## BEGIN Passage provided

The Bar Council takes the view that diminishing (the legal aid budget and access to justice) will only serve to increase the power of the State. I think they are right. Hand wringing by axe wielding politicians and the repeated mantra that we must live within our means is all very well. If access to justice is diminished…surely we are diminished as a nation… as a people? These cuts could, as the Lord Chief Justice has observed, lead not only to a serious erosion of justice but, ironically, also to increased costs. Litigants in person tend to increase the real costs and impose considerable burdens on judge, prosecutor and claimant lawyers to ensure a fair process.
This blog post from Adam Wagner, UK Human Rights blog, is useful: Legal aid cuts: Do we spend more on legal aid than other countries?
Is anyone surprised that most/many of our universities are bidding to triple their fees to £9000?
I’m not. Yet, it was reported today in The Observer, that government ministers were surprised.
Extra staff called in after UK surge in top tuition fees
The Observer: Ministers taken by surprise as department is swamped by universities’ decision to charge new higher rates
Just a few reasons why I am not surpised:
1. Turkeys do not vote for Christmas – not even university turkeys at the very bottom of the ‘league table’
2. Public relations dictates that as the ‘top’ universities are charging £9000…if we ‘less good’ universities don’t charge as much, there is a danger that we will be seen as providing a lower quality service. (The fact that they often are providing a lesser quality of education is, of course, irrelevant to this point.)
3. While many academics talk about independence from the strictures and evils of corporate mammon (Yes… some universities are quite happy to take money from the big corporates for ‘research’ and even, it would seem, from Libya!) – the fact is, the state funds most universities. The state wishes to reduce funding. Ipso facto, the argument must go, if we don’t fill our boots that void…we will lose our jobs. Ergo… we, at the bottom end, must put our fees up so that we can continue to provide courses for students who will pay our salaries even if they don’t get jobs because employers tend to cherry pick the best students.
Why would employers do otherwise?

## END Passage provided
## BEGIN Stored records

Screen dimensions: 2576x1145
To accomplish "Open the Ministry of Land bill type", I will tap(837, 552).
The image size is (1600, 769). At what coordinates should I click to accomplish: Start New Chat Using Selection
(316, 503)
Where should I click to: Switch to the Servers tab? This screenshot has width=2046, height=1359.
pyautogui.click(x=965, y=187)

## END Stored records

**Set problem**. Can you carry on the blog post about legal aid cuts and university tuition fees from its last line? These entries were drawn from a separate source.

**Written response**.
I’m sure it can’t be as simple as I suggest above – but it can’t be far off part of the truth? Having worked in the private sector of legal education for many years, I know where the ideas that Vice Chancellors put forward come from..and where the bodies are buried. Part of the solution, unpalatable though it is, is not to cut state funding to the level planned… but cut the number of poor universities at the bottom? It won’t happen until they fail. I suspect that some universities at the bottom will fail. They won’t get the recruitment at the higher fee levels and.. if they don’t get the customers, they will go bust. Students won’t be keen to invest £9000 x 3 years to go on a university course where there is a very much lower chance on graduation of getting a job? Will the State step in? I doubt it. Give some of the money from the budgets of poor universities (which are closed down) to the better universities to increase places and access to education? This is a matter for “Two Brains” Willetts. After all – we can sell HMS Ark Royal etc etc… why can’t the government decommission a few universities at the bottom end or flog them on ebay?
We shall see soon enough. I hope I am wrong….. and we all live happily ever after in a world of full university teacher employment, where all the students get life enhancing jobs and pay their tuition fees off in full to our Big Society state.
I leave this issue with…
Shadow universities minister Gareth Thomas said: “This is just the latest sign of how badly the tuition fees fiasco has been handled. David Cameron and Nick Clegg failed to listen to independent experts who were warning even before the fees vote that allowing tuition fees to treble would cause problems they hadn’t properly thought through.”
AND…finally… because I need a laugh after all that….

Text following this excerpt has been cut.